In her account of gigs seen the previous weekend, O’Donnell can barely contain her excitement, imbuing her description of the Liverpool-Irish singer with a near-messianic zeal. “He’s a phenomenon,” says O’Donnell, adding that the “young and handsome” Carter “has brought music and dancing back to life”.
O’Donnell may be prone to the overly sweeping statement – “I think young people are sick of the disco and electronic music,” she asserts, displaying a hitherto hidden knowledge of youthful clubbing habits – but her enthusiastic delivery reflects the joyful mood of the fans she encountered at Carter’s concerts. O’Donnell is so gleeful about the jiving and music she witnessed that even the unflappable O’Rourke is thrown off balance, cutting across her rapturous descriptions: “It’s real send-them-home-sweating stuff,” he remarks. But with its cast of melancholy fiftysomething bachelors and homely local-hotel receptionists, the item is not just a heartfelt appreciation of country and western but also a salute to the rituals and rhythms of rural Irish life.
Not that there’s anything wrong with that. But it is hard to imagine the show featuring such an uncritically exuberant report on, say, a gay club. True, O’Rourke also introduces a report recorded when “Paddy O’Gorman stood outside a gay bar in Dublin last night”, though the item turns out to be a sober vox pop with gay men on the issue of homophobia, “a topic in the air”, to quote O’Gorman’s description.
The report yields some salient points, not least a general consensus that Ireland is more tolerant than before, although the fact that some of the gay men O’Gorman meets – a GAA referee among them – do not want to be interviewed on air suggests that the country is not as open minded as it might be.
Also of note is the man who says that just because people are against gay marriage doesn’t make them homophobic.
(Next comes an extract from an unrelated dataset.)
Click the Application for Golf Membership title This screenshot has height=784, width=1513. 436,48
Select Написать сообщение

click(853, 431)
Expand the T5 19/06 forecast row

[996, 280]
It seems a particularly pointed inclusion in a week when RTÉ revealed it paid out €85,000 to journalists and others thusly described on television by the drag artist Rory O’Neill. Just as conspicuous is O’Rourke’s failure to mention the O’Neill controversy in his preamble to O’Gorman’s report. Such an omission from the usually meticulous presenter is disappointing, to say the least.
On Wednesday, Ryan Tubridy (2FM, weekdays) is slightly less reticent on the matter. After he recounts a faux pas he made by accidentally signing a text to an RTÉ executive with an "x" – "I hope he didn't think I was trying to sugar him up with a kiss," he frets – a listener's text jokily refers to the presenter as "my little old spring pansy". Tubridy giggles that this term "is in itself homophobic" before pulling himself up: "You're not allowed to say that in RTÉ any more. Oh no." It's a sly and funny reference to the current kerfuffle, but that's as far as it goes.
Tubridy instead turns his attention to another apparently marginalised group, talking to the athlete Derval O’Rourke about the skewed coverage of women in sport. It’s a lively exchange, with O’Rourke making a good case that female sporting stars are overlooked, and valued for their looks as much as for their ability, while Tubridy argues that the public’s preference for the likes of Gaelic football over camogie is “democracy”. “You can’t force a sense of equality,” he says, suggesting a disregard for liberal pieties, if nothing else. But it’s to Tubridy’s credit that he engages with these issues openly.
It would be a brave soul who would sideline the Riverdance producer Moya Doherty, going by her interview on Marian Finucane (RTÉ Radio 1, Saturday and Sunday). Doherty talks about her career but does not give a great deal away about herself. Her language, however, is more revealing than her anecdotes. She approvingly uses the adjective "tough" about several people, and her view on labour relations is captured by her precis of a union dispute at ITV: "They went to the pub across the way on strike and they never got back in again." Er, hurrah.
But she also possesses a refreshing streak of self-reliance. Dismissing the impact of negative reviews, she says pithily: “You can’t bob like a cork in the ocean on the whim of everyone else’s view of you.”
For those who dare to be different, it’s not a bad philosophy.